What to do: Look through the records, and whenever a line includes the word "will", copy it.

Data for review Block Start

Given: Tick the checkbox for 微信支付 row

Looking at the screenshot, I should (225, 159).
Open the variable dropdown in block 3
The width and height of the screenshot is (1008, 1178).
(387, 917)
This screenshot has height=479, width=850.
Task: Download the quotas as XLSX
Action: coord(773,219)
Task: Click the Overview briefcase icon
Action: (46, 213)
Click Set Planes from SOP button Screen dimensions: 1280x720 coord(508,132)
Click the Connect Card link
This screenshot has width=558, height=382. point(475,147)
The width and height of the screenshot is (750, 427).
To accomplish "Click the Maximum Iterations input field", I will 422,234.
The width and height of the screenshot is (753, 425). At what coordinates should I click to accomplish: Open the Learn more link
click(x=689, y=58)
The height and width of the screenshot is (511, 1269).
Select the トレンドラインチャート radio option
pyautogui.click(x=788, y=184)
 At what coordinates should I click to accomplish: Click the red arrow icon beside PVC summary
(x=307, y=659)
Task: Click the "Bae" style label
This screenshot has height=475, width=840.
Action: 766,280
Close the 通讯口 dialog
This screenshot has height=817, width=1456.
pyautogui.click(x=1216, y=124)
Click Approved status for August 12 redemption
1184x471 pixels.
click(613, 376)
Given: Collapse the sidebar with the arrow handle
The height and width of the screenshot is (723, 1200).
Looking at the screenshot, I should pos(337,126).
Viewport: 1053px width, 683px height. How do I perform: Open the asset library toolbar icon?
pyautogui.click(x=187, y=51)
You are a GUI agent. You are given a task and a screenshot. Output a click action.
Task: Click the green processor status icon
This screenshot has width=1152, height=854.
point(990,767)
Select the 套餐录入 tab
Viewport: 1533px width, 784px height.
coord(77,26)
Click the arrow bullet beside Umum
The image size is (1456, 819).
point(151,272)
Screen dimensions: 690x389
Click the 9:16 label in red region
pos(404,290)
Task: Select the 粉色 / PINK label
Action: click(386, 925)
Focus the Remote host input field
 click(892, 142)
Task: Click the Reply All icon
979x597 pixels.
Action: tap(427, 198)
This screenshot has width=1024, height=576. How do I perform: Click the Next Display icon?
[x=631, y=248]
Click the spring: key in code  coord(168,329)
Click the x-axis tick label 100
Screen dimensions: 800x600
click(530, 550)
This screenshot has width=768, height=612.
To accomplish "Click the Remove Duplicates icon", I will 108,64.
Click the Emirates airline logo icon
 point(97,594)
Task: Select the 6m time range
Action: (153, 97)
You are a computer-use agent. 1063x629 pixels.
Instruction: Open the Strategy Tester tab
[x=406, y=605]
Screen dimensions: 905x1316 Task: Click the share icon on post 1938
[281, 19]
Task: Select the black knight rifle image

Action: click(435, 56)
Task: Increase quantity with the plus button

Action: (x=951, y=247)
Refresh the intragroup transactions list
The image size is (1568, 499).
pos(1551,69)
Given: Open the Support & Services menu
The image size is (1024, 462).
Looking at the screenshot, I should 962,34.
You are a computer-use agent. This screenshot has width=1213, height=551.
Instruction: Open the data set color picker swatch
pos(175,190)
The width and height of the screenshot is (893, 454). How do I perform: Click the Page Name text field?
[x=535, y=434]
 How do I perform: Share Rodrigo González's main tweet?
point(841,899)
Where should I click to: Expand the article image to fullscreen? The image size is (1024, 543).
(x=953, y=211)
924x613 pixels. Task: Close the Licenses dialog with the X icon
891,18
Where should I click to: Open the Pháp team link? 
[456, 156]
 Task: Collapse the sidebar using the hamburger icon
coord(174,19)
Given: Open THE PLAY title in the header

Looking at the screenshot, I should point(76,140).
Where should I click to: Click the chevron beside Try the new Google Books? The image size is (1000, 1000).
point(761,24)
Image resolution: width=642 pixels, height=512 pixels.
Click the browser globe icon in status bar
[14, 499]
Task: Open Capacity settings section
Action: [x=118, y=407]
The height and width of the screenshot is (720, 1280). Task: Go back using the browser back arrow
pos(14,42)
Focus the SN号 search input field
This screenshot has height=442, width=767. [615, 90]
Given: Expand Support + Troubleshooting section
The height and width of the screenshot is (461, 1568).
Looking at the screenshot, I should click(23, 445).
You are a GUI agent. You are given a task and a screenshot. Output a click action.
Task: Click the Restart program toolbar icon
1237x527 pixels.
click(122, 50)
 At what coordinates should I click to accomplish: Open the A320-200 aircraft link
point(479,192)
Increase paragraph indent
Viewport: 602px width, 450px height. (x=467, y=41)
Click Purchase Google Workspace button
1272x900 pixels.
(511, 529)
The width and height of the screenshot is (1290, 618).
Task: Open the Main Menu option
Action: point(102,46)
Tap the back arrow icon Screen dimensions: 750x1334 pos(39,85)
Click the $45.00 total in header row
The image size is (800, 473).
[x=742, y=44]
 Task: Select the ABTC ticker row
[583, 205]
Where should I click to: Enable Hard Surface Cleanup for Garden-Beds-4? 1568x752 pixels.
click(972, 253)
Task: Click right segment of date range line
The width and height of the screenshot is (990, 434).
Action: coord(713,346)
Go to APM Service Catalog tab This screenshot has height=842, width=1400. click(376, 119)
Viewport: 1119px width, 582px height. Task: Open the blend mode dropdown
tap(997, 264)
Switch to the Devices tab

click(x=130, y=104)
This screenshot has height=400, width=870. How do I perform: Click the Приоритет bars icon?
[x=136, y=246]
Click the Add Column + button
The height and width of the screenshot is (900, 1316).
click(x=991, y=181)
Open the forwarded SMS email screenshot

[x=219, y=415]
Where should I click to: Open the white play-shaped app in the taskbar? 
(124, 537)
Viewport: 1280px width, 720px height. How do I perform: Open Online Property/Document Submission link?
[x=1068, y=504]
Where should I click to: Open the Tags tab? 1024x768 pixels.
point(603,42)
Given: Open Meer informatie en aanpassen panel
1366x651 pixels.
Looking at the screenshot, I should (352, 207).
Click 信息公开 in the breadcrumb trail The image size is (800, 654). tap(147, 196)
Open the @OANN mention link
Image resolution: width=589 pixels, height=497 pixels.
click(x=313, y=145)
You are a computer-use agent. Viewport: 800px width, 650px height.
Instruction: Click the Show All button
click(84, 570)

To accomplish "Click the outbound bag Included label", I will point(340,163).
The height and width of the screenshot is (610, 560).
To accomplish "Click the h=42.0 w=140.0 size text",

Data for review Block End

Result:
To accomplish "Click the Maximum Iterations input field", I will 422,234.
To accomplish "Click the Remove Duplicates icon", I will 108,64.
To accomplish "Click the outbound bag Included label", I will point(340,163).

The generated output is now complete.